I look forward to an interesting discussion. As a post-script, it might be useful to point out that the views I have expressed above have had no deleterious effects on my Christmas devotions: indeed, they have enhanced them. I don’t have to waste time, as the Red Queen advised Alice, trying to ‘believe six impossible things before breakfast’ and then seeking to justify them.
Appendix
- “Veiled in flesh the Godhead see” (Hark the Herald)
- “….Our God, heav’n cannot hold him…a stable place sufficed, the Lord God Almighty, Jesus Christ” (In the Bleak)
- “The Word becomes incarnate, and yet remains on high” (A Great and Mighty)
- “Behold, the great Creator makes himself a house of clay, a robe of virgin flesh he takes which he will wear for ay/Hark, hark! The wise eternal Word like a weak infant cries; in form of servant is the Lord, and God in cradle lies”

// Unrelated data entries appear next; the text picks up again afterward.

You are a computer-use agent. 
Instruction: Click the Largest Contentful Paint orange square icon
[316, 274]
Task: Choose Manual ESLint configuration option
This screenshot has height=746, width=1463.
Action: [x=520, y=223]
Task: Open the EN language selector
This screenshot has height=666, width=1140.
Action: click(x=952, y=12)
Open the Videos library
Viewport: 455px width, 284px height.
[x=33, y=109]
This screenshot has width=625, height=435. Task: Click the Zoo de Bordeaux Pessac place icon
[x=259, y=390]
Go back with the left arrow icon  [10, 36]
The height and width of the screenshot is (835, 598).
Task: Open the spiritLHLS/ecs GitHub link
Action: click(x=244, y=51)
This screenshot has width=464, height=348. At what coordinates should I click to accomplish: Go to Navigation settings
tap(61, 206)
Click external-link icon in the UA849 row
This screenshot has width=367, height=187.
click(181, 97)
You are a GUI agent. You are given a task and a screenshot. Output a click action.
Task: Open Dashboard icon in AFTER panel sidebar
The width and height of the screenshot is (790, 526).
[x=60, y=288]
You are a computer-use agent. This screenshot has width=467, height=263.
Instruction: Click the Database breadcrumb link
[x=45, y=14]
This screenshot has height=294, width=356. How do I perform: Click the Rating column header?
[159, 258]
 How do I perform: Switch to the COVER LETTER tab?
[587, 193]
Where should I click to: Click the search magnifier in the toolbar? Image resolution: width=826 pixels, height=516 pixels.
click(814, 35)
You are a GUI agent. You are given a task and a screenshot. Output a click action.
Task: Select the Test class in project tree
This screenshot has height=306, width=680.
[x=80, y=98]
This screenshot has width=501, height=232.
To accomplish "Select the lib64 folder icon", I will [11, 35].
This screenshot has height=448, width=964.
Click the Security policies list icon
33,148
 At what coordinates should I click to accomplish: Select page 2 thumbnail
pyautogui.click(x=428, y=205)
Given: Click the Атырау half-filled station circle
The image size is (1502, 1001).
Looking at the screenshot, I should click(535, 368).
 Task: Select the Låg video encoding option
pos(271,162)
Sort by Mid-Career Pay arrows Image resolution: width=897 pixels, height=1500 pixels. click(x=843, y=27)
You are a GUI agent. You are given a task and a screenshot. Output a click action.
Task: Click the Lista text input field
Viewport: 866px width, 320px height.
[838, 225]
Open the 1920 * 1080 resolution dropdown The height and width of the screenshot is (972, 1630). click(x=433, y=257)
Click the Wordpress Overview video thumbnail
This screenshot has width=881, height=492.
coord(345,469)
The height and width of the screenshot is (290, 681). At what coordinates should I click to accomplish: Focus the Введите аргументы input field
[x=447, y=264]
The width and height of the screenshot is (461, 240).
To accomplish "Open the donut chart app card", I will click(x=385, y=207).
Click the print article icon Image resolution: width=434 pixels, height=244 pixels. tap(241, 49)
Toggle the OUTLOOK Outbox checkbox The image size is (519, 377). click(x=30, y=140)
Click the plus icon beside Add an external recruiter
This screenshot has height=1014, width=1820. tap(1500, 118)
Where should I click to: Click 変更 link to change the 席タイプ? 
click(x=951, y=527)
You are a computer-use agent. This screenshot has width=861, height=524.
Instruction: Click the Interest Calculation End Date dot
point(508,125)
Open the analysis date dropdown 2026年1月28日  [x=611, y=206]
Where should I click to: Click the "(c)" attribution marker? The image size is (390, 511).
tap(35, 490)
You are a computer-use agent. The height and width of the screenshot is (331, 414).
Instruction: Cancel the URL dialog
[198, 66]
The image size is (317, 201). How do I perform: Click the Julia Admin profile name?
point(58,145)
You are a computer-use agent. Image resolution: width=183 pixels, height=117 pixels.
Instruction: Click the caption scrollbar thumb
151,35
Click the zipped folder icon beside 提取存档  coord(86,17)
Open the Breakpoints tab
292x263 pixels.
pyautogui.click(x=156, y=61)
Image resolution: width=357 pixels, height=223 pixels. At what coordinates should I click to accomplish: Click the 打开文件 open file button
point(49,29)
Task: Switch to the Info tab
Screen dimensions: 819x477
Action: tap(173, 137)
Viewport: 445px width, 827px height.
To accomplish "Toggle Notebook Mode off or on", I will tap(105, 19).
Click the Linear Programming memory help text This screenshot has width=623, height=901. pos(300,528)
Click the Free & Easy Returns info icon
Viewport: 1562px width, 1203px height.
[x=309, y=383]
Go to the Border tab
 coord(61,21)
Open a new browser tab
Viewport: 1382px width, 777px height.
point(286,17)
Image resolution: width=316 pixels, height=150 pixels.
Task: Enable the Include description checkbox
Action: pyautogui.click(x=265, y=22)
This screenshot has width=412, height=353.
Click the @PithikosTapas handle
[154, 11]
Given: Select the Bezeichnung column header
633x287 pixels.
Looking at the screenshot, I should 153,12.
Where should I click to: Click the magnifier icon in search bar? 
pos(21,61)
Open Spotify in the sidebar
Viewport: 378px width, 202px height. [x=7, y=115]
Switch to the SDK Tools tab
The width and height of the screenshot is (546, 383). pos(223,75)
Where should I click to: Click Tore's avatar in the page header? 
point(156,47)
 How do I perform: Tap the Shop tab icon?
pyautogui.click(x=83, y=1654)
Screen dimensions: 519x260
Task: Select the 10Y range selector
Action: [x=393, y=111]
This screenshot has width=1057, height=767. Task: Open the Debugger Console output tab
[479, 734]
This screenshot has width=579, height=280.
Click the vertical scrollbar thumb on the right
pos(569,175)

- “The Lord of Hosts, the God most high, who quits his throne on earth to live…” (To us a Child)
- “Christian children all must be mild, obedient, good as he” (Once in Royal)
- “He lies ‘mid the beasts of the stall, who is Maker and Lord of us all.” (Come, come to the manger)
- “If Jesus had wanted for any wee thing, a star in the sky, or a bird on the wing, or all of God’s angels in heav’n for to sing, he surely could have it, ‘cause he was the King” (I wonder as I wander)
- “Lo within a manger lies he who built the starry skies; he who, throned in heights sublime, sits amid the cherubim” (See amid)
- “…radiant beams from thy holy face….” (Silent night)
Peter
The Revd Canon Dr Peter Shepherd
Clitheroe, Lancs
1 Comment
The discussion of the paper during the forum meeting proved very interesting.
I was particularly struck by those who were holding on to the importance of humanity – the full deal – for the person of Christ and the challenge the two natures’ view poses. I have just been checking the wording of the Athanasian Creed: it seems to me that the wording makes the full deal, ie humanity, secure. The problem is reconciling two natures.
When I was a Reader, now more than 25 years ago, I often encountered an analysis of one or other miracle story in which “this is the human bit, and that is the divine” was the way people in the pew viewed it. I caused some consternation when I pointed out that Christian doctrine requires that the person of Christ be fully human and that whatever we mean by his Divinity it is not some part of his presence which has replaced what was there originally. I was content to stick to my line that Jesus was as fully human as we are.
It is perverse, however, not to look for some way of rising to the challenge of the divine nature. That challenge is there as part of our tradition.
My personal way of doing that is to take an analogy from Wave Mechanics. Light as a physical phenomenon has two aspects, as a particle and as a wave. Newton’s original idea of light was as a stream of particles. Later phenomena such as scattering and interference led physists to conceive of it as a wave. But some phenomena can still only be explained by light as a particle.
So it has to be both, but in any particular phenomenon it has to be considered as one or the other aspect as required, but not both at once. On that analogy, the two natures of Christ can be thought of as similar to two aspects. There is therefore no difficulty about asserting the totality of his humanity: it is the aspect by which we may legitimately choose to interpret our view of him.
It is important to remember that that what I have set forward is no more than an analogy; it is not a proof nor an explanation at how we arrive at the two natures’ characterisation. But as a precedent for a two aspects’ way of looking at the problem it is a good way of making sense of it, and certainly of holding on humanity, the full deal.